Had they belonged elsewhere, the pastoral support would not have been forthcoming, at least not in many churches. But while many of their political colleagues will be very worried about their seats in Stormont and at Westminster, Peter might not have many friends left within the DUP! They will need, and will receive, pastoral support from their church.
To be shown God's amazing grace through the church is simply what the church is there to do, amongst other things. To be taken into the very bosom of their heavenly Father will convey the spiritual healing they will need. Grace is always shown to the undeserving, indeed to those who deserve the very opposite. Grace does not fix anything, but it does empower people to live above their circumstances. And it takes grace to show grace.
Perhaps the reason why this needy family will be shown grace from their church is because grace reigns in that church. Those churches that have a track record of refusing to show grace to the erring, to those in difficulties or trouble, demonstrate that grace is absent from their church and from the lives of their members and ministers, despite their claim to hold to the doctrines of grace. A caring church cannot be created by men, however hard they try; it is something created by God. It would appear that God is not at work in many churches today, nor in too many church members, despite their confident claim that God is in their church!
What Christ was teaching is that we, as Christians, are not to judge in a way that is censorious, and comes from a self-righteous heart. Neither are we to judge harshly, nor must we make much more of the sins we see in others than we do of our own sins. For if we judge others harshly and without mercy, compassion or love, then we can but expect the selfsame judgment from others when we sin.
I am sure we all know people who have been so destructive, so negative, so ruthless and merciless in their judgment of others; such self-righteous 'judges' cannot expect anything different from those who judge them when they transgress. Indeed, self-righteous judges of others can only expect severe and merciless judgment from God on the last day. Such forthcoming judgment is evidence of a horribly wrong heart, one that is callous, cold, unfeeling.
The Robinsons - Peter is the First Minister of the Executive in Northern Ireland, and his wife is Iris - are a case in point. Perhaps no more censorious couple can be imagined anywhere. The intemperate language they employed to destroy their political enemies was thought to be unacceptable by decent people, although their followers enjoyed it immensely. The party of which he is the leader - at the moment, at least - has been trained by its founder, Dr Ian Paisley, to destroy everyone and everything that stood in the way of political success. Truthfulness did not seem to matter because winning at the polls was all that mattered. This party, the DUP, has destroyed every unionist leader in Northern Ireland since the 1960s - O'Neill, Chicester-Clark, West, Faulkner, and laterally Trimble. They set out to judge these civic leaders with a view to their destruction and failure, and succeeded, believing themselves to be impervious to negative circumstances, impregnable, un-defeatable.

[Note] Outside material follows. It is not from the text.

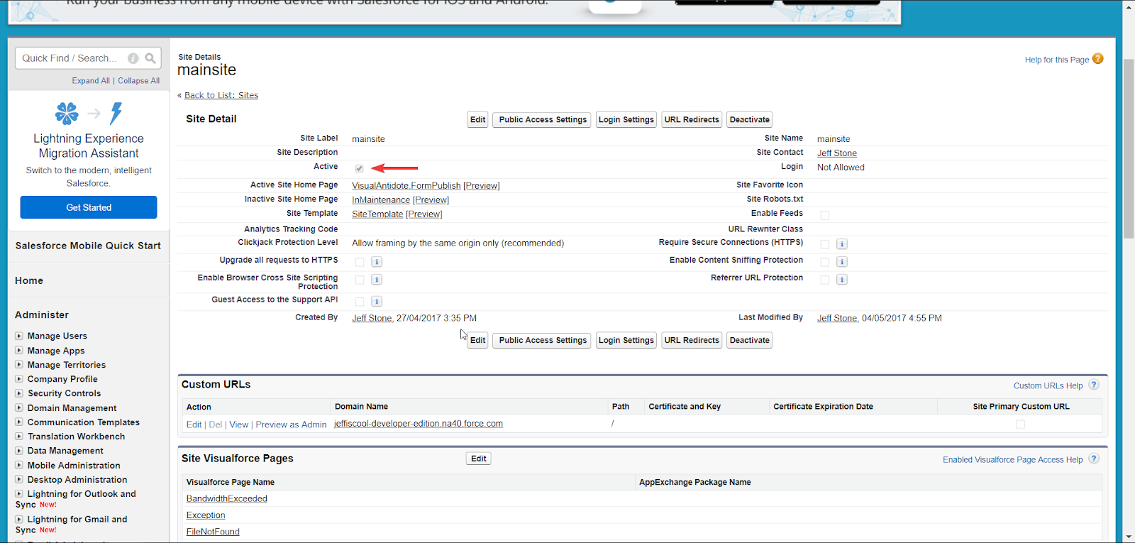Viewport: 1135px width, 543px height.
Task: Toggle the Enable Feeds checkbox
Action: coord(824,215)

But God had to teach these arrogant and self-righteous people that He is not mocked, and that whatever a man sows, that shall he also reap. If you sow to the wind, you will reap the whirlwind. If you judge others harshly, you will be judged in exactly the same manner.
The arrogant criticism of other 'good' men appeared to be the stock in trade of these two politicians - Peter and Iris Robinson. Their entire political careers were predicated, it was believed, on winning at all costs. Many a good man was totally destroyed by this party, and it was believed, by this couple! Isn't it salutary that those who build their careers of such a sandy foundation cannot expect to survive when the real storms arrive?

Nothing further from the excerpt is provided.